Mail-order bride is the term often used to describe women who come to a foreign land from a less developed area after only correspondence or short meeting with their eventual mate. Usually the brides are from developing countries to developed countries like United States, Canada, Australia, New Zealand and western European countries such as Germany and the United Kingdom, or from a less developed area to more developed area in an unevenly developed country such as China.

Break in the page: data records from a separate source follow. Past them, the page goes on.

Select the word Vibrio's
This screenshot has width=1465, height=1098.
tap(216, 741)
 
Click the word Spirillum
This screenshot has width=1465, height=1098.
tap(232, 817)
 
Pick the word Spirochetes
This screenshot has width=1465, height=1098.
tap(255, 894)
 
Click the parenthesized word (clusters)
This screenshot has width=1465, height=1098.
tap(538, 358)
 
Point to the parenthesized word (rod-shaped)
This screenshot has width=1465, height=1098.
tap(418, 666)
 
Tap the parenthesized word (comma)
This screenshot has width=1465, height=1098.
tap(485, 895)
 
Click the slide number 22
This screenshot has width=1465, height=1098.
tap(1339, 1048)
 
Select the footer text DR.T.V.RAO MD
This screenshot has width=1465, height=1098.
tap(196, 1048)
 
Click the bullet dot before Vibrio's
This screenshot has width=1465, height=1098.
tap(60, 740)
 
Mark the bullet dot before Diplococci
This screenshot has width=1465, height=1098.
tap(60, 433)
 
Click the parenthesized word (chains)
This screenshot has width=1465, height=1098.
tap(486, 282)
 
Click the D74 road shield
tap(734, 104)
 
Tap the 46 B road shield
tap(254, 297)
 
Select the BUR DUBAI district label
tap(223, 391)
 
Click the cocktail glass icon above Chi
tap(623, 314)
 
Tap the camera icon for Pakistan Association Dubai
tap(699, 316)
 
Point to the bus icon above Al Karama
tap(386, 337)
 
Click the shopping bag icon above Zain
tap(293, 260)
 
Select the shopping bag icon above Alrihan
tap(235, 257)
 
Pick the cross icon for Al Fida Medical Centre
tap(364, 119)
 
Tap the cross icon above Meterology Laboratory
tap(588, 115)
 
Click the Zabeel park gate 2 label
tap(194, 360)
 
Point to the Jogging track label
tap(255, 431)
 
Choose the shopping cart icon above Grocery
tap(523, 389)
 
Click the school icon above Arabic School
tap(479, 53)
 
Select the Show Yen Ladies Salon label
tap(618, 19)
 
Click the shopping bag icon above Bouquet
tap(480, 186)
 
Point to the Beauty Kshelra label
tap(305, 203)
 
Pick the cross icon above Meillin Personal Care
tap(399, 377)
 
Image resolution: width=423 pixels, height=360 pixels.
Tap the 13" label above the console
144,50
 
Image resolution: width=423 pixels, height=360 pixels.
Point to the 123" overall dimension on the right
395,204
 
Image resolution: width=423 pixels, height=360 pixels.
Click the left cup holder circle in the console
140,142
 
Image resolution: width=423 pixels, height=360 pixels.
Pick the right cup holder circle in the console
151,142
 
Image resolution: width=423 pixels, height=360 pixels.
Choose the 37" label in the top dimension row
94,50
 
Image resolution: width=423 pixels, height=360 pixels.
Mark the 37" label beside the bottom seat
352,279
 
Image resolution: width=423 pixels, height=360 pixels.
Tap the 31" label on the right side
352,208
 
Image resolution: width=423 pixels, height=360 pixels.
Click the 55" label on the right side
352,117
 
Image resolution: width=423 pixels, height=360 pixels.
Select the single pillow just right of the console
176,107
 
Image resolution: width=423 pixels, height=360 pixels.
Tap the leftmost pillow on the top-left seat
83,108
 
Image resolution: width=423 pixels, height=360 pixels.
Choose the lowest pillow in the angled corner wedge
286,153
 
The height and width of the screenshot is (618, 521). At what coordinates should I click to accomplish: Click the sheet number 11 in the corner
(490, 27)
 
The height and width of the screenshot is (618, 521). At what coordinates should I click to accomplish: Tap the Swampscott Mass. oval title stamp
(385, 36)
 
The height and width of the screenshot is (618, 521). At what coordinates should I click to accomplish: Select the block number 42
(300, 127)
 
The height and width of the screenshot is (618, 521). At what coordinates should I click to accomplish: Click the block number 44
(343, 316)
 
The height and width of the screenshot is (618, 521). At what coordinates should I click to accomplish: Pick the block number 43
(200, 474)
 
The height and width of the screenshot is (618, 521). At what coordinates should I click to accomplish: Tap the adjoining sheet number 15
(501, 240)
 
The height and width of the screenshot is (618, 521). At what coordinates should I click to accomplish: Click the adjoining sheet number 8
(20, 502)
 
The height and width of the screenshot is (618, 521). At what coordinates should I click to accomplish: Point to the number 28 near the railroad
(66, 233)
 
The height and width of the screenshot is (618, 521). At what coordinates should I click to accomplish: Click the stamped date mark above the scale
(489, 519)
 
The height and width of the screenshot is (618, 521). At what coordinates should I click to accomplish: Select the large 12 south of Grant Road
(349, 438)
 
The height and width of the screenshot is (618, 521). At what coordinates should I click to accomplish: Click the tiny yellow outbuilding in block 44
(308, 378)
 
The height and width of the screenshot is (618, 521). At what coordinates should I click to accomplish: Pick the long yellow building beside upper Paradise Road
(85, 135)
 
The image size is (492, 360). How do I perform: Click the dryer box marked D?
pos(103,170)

The term probably originated during the colonial period when men travelled through various empires for financial gain. After establishing their income in a new colony they faced three choices:

  • stay single,
  • marry a local indigenous woman or,
  • seek to have an available woman come from the metropolitan centre; or in the case of economic immigrants that came from an economically depressed region to seek employment, from their mother country.

Often these marriages were arranged by members of the immigrants family 'back home' and the relatives picked amongst available women to find one that would suit their family member thus they would negotiate with the woman before she left with her belongings (and perhaps with her children if she was a widow). Often these women were willing to travel for marriage because of the limited opporutunity in their place of origin. This tradition continues amongst first generation immigrants to western countries, most particularly amongst Pakistani, Bangladeshi and East Indian males and females who wish to marry someone of similar social, economic and educational status; indeed many marriages are arranged in India and the bride and groom may not have much if any opportunity to court before the marriage ceremony is conducted.

During the twentieth century this tradition has been used for a (in some ways) similar, yet very different social phenomenon , that of an western male, usually second or third generation immigrant himself, seeking a woman from a more 'traditional' or non-western culture . For whatever reason, these men seek out women from various countries, most notably economically depressed parts of the world, such as countries in the Commonwealth of Independent States like Russia, Ukraine, Belarus and the other central Asian --stans, or from cultures where femininity is still encouraged and women are expected to take care of their husbands and engage in housekeeping, child rearing and other domestic chores.

The Internet has led to a proliferation of services offering addresses, contact information and romance tours to men willing to pay for information about women who have expressed interest in relocating to various marriage agencies in their native countries.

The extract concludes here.